800 Americans Stranded in Venezuela

The Covid-19 pandemic in Venezuela has stranded 800 U.S. citizens — who have become political pawns between the Nicolas Maduro regime and the American government.

James Story, chargé d’affaires of the U.S .State Department for Venezuela, who dispatches from Bogotá, Colombia, denounced the Venezuelan regime for refusing to allow American citizens to return to the United States.

Ambassador Otto Reich in his official portrait at unknown time in an unknown location. (U.S. State Department)
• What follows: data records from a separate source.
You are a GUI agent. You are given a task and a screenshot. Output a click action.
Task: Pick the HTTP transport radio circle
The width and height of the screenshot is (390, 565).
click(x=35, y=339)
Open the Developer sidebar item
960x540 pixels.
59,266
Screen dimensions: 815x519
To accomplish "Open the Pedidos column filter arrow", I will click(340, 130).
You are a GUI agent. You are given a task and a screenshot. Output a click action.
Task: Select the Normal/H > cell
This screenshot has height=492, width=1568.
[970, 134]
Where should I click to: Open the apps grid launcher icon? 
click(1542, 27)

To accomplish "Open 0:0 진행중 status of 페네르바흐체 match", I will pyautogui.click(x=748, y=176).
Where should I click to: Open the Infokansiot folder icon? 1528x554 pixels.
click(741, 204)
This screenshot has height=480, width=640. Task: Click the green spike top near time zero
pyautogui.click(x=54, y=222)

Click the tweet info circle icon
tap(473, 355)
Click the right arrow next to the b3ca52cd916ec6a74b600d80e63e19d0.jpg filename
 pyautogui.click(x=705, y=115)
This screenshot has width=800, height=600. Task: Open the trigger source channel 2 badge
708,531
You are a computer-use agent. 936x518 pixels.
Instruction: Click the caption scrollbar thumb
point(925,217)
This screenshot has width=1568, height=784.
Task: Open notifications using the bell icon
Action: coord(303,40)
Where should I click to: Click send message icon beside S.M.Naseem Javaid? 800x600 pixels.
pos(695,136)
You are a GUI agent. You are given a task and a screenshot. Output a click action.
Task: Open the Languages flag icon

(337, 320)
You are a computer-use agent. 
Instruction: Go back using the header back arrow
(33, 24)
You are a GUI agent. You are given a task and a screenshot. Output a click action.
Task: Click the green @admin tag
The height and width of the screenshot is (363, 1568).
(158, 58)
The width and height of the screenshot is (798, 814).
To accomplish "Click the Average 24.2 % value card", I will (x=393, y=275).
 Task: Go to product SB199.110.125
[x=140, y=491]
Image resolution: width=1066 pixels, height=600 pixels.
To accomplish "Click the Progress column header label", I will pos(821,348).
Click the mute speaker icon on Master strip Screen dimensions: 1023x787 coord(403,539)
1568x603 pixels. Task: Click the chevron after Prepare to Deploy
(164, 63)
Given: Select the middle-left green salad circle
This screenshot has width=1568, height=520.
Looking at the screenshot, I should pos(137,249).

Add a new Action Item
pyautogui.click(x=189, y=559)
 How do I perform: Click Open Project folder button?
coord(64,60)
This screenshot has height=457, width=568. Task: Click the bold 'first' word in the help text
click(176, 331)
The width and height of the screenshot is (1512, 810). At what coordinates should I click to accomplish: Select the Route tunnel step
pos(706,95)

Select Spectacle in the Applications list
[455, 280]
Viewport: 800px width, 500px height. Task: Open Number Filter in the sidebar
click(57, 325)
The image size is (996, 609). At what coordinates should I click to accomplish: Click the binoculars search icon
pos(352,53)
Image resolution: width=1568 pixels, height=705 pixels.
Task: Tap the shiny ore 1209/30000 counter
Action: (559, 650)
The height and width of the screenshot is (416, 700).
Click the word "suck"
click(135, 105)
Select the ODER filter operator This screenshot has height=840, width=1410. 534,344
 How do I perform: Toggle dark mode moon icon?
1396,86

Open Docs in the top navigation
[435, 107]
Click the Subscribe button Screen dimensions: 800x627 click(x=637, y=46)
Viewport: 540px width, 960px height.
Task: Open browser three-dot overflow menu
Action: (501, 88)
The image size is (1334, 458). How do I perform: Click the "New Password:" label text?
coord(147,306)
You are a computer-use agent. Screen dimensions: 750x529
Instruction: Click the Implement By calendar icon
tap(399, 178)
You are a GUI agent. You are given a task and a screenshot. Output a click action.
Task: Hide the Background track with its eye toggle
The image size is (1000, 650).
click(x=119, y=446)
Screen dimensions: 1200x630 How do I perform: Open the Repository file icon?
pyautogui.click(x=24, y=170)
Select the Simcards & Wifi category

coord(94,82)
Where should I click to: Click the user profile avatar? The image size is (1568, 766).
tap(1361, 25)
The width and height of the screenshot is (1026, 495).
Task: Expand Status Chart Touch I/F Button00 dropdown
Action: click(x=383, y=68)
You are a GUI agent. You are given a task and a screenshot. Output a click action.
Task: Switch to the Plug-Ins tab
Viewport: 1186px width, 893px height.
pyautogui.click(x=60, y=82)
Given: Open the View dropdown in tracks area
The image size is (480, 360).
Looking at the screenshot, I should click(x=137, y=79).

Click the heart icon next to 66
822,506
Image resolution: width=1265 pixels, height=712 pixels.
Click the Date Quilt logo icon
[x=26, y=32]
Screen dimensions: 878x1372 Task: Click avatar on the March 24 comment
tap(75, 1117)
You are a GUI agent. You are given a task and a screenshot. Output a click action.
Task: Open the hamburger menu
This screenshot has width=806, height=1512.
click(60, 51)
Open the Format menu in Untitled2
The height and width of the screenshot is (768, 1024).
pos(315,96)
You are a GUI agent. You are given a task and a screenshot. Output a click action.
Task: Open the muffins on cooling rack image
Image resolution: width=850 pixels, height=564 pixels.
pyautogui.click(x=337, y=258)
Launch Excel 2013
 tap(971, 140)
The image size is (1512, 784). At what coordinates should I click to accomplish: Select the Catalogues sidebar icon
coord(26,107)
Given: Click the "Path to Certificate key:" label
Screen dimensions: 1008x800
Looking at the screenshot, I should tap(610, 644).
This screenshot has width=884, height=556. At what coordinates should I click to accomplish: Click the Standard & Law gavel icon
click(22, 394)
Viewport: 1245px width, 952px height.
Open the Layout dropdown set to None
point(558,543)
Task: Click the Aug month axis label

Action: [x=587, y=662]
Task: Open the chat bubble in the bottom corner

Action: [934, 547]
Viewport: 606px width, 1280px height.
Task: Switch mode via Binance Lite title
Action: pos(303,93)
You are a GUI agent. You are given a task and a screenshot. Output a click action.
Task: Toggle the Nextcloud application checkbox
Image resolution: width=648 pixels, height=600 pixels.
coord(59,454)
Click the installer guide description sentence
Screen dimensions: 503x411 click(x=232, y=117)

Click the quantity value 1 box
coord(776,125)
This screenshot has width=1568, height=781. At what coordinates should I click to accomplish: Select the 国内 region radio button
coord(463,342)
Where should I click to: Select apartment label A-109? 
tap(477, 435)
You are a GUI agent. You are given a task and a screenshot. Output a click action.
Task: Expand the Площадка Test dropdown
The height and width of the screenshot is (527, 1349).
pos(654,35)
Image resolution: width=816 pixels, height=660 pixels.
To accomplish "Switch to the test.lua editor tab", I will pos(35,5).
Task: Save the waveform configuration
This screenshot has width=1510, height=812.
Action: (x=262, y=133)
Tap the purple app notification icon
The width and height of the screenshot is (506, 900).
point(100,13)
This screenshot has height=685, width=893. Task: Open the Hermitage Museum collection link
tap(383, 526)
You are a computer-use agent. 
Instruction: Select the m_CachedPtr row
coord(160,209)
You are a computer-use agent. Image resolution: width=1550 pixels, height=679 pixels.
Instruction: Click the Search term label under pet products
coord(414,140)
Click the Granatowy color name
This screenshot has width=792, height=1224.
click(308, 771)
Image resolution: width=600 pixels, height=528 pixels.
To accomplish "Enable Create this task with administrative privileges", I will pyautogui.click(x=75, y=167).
After Story sent a message to Jorge Arreaza, minister of foreign affairs of the Venezuelan regime, to resolve the impasse, Maduro replied by proposing the use of Conviasa, his state airline, which is sanctioned by Washington, to transfer the Americans back home.

“A humanitarian cause should not be worth illegal, unilateral sanctions,” said Maduro.

But the Venezuelan strongman’s proposal has caused mistrust on the part of former U.S. government officials, exile leaders and officials linked to Juan Guaido, who declared himself acting president backed by the United States and 60 countries.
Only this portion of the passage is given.